* start Data for this exercise *

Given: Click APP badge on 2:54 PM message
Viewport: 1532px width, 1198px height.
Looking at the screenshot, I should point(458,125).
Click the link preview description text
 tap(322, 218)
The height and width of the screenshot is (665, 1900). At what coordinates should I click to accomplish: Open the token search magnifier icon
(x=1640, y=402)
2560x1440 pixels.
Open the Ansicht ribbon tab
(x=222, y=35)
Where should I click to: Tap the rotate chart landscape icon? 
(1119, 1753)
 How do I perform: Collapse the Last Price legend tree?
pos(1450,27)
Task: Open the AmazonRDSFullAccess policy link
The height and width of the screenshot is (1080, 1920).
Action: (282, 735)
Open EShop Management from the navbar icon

* end Data for this exercise *

▸ Exercise instructions:
Reproduce all of the records above, substituting "Activate" for "Open" wherever it occurs and leaving everything else unchanged.

▸ Answer in full:
Given: Click APP badge on 2:54 PM message
Viewport: 1532px width, 1198px height.
Looking at the screenshot, I should point(458,125).
Click the link preview description text
 tap(322, 218)
The height and width of the screenshot is (665, 1900). At what coordinates should I click to accomplish: Activate the token search magnifier icon
(x=1640, y=402)
2560x1440 pixels.
Activate the Ansicht ribbon tab
(x=222, y=35)
Where should I click to: Tap the rotate chart landscape icon? 
(1119, 1753)
 How do I perform: Collapse the Last Price legend tree?
pos(1450,27)
Task: Activate the AmazonRDSFullAccess policy link
The height and width of the screenshot is (1080, 1920).
Action: (282, 735)
Activate EShop Management from the navbar icon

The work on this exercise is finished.